--- ENTRIES PROVIDED Enclosed Below ---

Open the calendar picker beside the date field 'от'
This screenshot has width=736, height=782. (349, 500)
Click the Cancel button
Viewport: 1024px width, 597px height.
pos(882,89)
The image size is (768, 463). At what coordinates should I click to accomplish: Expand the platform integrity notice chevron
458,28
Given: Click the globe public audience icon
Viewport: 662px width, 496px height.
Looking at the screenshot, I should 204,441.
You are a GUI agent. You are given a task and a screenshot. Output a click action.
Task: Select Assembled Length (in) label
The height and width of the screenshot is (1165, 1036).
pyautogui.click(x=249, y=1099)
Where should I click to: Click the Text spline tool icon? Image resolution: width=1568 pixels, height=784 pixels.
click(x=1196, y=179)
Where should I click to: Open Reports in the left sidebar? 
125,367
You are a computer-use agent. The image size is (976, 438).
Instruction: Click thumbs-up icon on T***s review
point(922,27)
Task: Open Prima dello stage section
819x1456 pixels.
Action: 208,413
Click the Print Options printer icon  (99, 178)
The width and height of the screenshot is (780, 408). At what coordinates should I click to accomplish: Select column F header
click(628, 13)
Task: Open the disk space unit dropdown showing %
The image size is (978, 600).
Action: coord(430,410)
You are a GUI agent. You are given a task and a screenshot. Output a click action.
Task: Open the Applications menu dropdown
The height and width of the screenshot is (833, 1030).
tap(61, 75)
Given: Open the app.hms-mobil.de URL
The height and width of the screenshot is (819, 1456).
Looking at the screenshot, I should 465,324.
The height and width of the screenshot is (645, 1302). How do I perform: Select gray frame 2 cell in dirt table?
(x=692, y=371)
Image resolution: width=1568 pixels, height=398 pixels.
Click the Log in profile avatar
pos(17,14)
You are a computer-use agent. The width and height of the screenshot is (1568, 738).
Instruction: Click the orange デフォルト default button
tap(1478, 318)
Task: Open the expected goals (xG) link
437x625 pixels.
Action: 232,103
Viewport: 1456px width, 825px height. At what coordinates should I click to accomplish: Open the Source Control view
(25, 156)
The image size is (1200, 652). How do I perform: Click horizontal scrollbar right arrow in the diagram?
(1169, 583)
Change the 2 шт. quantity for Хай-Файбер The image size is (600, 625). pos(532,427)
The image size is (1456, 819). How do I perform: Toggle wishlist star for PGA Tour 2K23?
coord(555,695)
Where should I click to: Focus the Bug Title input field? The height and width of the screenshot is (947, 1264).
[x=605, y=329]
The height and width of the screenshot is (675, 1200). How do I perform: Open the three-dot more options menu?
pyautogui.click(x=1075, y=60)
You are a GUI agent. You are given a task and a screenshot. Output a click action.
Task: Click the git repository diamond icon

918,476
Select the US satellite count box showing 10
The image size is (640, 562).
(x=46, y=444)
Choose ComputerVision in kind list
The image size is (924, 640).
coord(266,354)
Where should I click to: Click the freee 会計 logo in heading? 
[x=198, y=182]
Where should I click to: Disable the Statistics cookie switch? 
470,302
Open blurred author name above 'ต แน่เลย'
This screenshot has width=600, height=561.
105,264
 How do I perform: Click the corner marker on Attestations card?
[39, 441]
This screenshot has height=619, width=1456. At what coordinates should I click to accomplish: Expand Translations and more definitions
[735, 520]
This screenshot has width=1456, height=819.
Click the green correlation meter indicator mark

--- End of Enclosed ENTRIES PROVIDED ---

- [WHAT IS BEING ASKED]: Write out every record verbatim.

- [RESULT OF THIS TASK]:
Open the calendar picker beside the date field 'от'
This screenshot has width=736, height=782. (349, 500)
Click the Cancel button
Viewport: 1024px width, 597px height.
pos(882,89)
The image size is (768, 463). At what coordinates should I click to accomplish: Expand the platform integrity notice chevron
458,28
Given: Click the globe public audience icon
Viewport: 662px width, 496px height.
Looking at the screenshot, I should 204,441.
You are a GUI agent. You are given a task and a screenshot. Output a click action.
Task: Select Assembled Length (in) label
The height and width of the screenshot is (1165, 1036).
pyautogui.click(x=249, y=1099)
Where should I click to: Click the Text spline tool icon? Image resolution: width=1568 pixels, height=784 pixels.
click(x=1196, y=179)
Where should I click to: Open Reports in the left sidebar? 
125,367
You are a computer-use agent. The image size is (976, 438).
Instruction: Click thumbs-up icon on T***s review
point(922,27)
Task: Open Prima dello stage section
819x1456 pixels.
Action: 208,413
Click the Print Options printer icon  (99, 178)
The width and height of the screenshot is (780, 408). At what coordinates should I click to accomplish: Select column F header
click(628, 13)
Task: Open the disk space unit dropdown showing %
The image size is (978, 600).
Action: coord(430,410)
You are a GUI agent. You are given a task and a screenshot. Output a click action.
Task: Open the Applications menu dropdown
The height and width of the screenshot is (833, 1030).
tap(61, 75)
Given: Open the app.hms-mobil.de URL
The height and width of the screenshot is (819, 1456).
Looking at the screenshot, I should 465,324.
The height and width of the screenshot is (645, 1302). How do I perform: Select gray frame 2 cell in dirt table?
(x=692, y=371)
Image resolution: width=1568 pixels, height=398 pixels.
Click the Log in profile avatar
pos(17,14)
You are a computer-use agent. The width and height of the screenshot is (1568, 738).
Instruction: Click the orange デフォルト default button
tap(1478, 318)
Task: Open the expected goals (xG) link
437x625 pixels.
Action: 232,103
Viewport: 1456px width, 825px height. At what coordinates should I click to accomplish: Open the Source Control view
(25, 156)
The image size is (1200, 652). How do I perform: Click horizontal scrollbar right arrow in the diagram?
(1169, 583)
Change the 2 шт. quantity for Хай-Файбер The image size is (600, 625). pos(532,427)
The image size is (1456, 819). How do I perform: Toggle wishlist star for PGA Tour 2K23?
coord(555,695)
Where should I click to: Focus the Bug Title input field? The height and width of the screenshot is (947, 1264).
[x=605, y=329]
The height and width of the screenshot is (675, 1200). How do I perform: Open the three-dot more options menu?
pyautogui.click(x=1075, y=60)
You are a GUI agent. You are given a task and a screenshot. Output a click action.
Task: Click the git repository diamond icon

918,476
Select the US satellite count box showing 10
The image size is (640, 562).
(x=46, y=444)
Choose ComputerVision in kind list
The image size is (924, 640).
coord(266,354)
Where should I click to: Click the freee 会計 logo in heading? 
[x=198, y=182]
Where should I click to: Disable the Statistics cookie switch? 
470,302
Open blurred author name above 'ต แน่เลย'
This screenshot has width=600, height=561.
105,264
 How do I perform: Click the corner marker on Attestations card?
[39, 441]
This screenshot has height=619, width=1456. At what coordinates should I click to accomplish: Expand Translations and more definitions
[735, 520]
This screenshot has width=1456, height=819.
Click the green correlation meter indicator mark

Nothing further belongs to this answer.